Image Left: George Dönni (jaguarclassic.com) and Christian Jenny. Center: Marcel Widler (goodtimer.ch); Right: Simon Frieden (oldtimer-galerie.com). With Julio Saiz CEO of TMC
It’s been three years since I put together the business model of The Motor Chain on a wall, built a PowerPoint and hit the streets searching for classic car market experts asking them to validate the concept.
Those conversations and further research confirmed documentation preserves and can enhance the valuation of a car. How is that value decided and who says the vehicle is good enough to achieve a certain value? To me, the answer was clear: the community ultimately makes the call. And by community, I mean the collectors, owners, buyers, garages, mentors, insurers, specialists, manufacturers, government agencies and experts that all play a part.
The overall value of a vehicle is obviously influenced by the forces of supply and demand, however when a vehicle arrives to the open market other forces appear. Public scrutiny of the community is now empowered by the various sources of information including modern communication tools and the online world. Someone asked me how I would describe today’s classic market, my answer: Informed.
These days, the incredible amount of information we have access to makes someone an “expert” on a certain model in a matter of days. This information is spread among many sources such as hard copy publications, Wikipedia, automotive forums, YouTube and with experts, mentors and museums you can connect with. With a little bit of time and patience someone can make a more informed offer than they ever could in the past.
But what about the owner of the car? How are they making the car ready to face public scrutiny? Well, the car will receive a nice wash and detailing, extensive photo shooting and an elaborate intro to its history, and probably some photos of the documentation binders. The car will appear in a dealer’s showroom, at an auction or be posted on the internet for sale. From that point on the community will decide whether the car deserves the value the owner has placed on it. The community decides whether the car is legit or not.
Legitimacy appears in any context where there is coordination, and the classic car market empowered by new technologies is very much coordinated. Legitimacy is powerful social force; it is a higher order of acceptance. The need to demonstrate to the community that the car and its documentation is legitimate, and the inherent coordination of the community were the two main reasons to include blockchain in the architecture of The Motor Chain.
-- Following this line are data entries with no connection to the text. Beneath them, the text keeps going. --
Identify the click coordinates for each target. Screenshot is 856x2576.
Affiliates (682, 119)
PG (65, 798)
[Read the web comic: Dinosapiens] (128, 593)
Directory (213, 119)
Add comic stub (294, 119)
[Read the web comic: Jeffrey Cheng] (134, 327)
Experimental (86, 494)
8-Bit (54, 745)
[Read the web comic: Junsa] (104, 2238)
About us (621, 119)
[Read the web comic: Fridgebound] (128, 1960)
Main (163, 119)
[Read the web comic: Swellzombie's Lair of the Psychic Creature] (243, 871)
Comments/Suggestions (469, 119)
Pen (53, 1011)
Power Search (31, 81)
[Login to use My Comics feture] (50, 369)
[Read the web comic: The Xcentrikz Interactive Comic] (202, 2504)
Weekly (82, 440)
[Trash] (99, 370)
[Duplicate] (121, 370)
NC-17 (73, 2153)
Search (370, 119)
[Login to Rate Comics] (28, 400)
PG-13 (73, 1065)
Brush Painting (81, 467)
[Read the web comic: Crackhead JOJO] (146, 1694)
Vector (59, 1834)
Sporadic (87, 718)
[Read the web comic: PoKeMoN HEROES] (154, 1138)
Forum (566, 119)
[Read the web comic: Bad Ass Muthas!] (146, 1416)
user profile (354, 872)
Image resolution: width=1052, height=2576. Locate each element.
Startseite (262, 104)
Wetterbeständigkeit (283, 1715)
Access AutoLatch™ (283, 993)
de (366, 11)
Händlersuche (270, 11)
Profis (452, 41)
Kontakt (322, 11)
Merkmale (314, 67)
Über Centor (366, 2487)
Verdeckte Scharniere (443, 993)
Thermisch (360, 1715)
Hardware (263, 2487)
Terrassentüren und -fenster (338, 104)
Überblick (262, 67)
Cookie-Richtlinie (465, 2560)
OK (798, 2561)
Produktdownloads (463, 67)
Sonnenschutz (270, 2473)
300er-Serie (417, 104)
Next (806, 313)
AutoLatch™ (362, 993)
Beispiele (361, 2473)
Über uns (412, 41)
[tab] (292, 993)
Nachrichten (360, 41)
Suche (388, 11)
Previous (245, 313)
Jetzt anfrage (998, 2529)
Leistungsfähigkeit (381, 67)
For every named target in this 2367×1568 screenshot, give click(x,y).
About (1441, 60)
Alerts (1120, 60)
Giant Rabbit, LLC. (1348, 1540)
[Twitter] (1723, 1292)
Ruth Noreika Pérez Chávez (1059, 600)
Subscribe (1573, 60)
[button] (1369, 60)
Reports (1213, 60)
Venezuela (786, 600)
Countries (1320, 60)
With TMC, the owners of the car can have their trusted garages or certifiers participating in the car’s documentation. Their entries in the car’s history are irrefutable thanks to the blockchain’s protocols and the profile validation with real ID cards. The more reputed people or business you have participating in your car’s documentation the higher the trust you will achieve.
Simply put, we way TMC uses blockchain allows the owner mitigate concerns of whether documentation and the work done can be trusted, because the community who were part of that history and work are certified through it. A piece of paper can build some confidence and open questions, but that same piece of paper certified by a renown profession cements trust.
Having the community participating in the car’s history brings the legitimacy check ahead of the public scrutiny of the sales process, which increases transparency and reduces friction. To that end, The Motor Chain was created to be the engine to empower the Classic Vehicle community.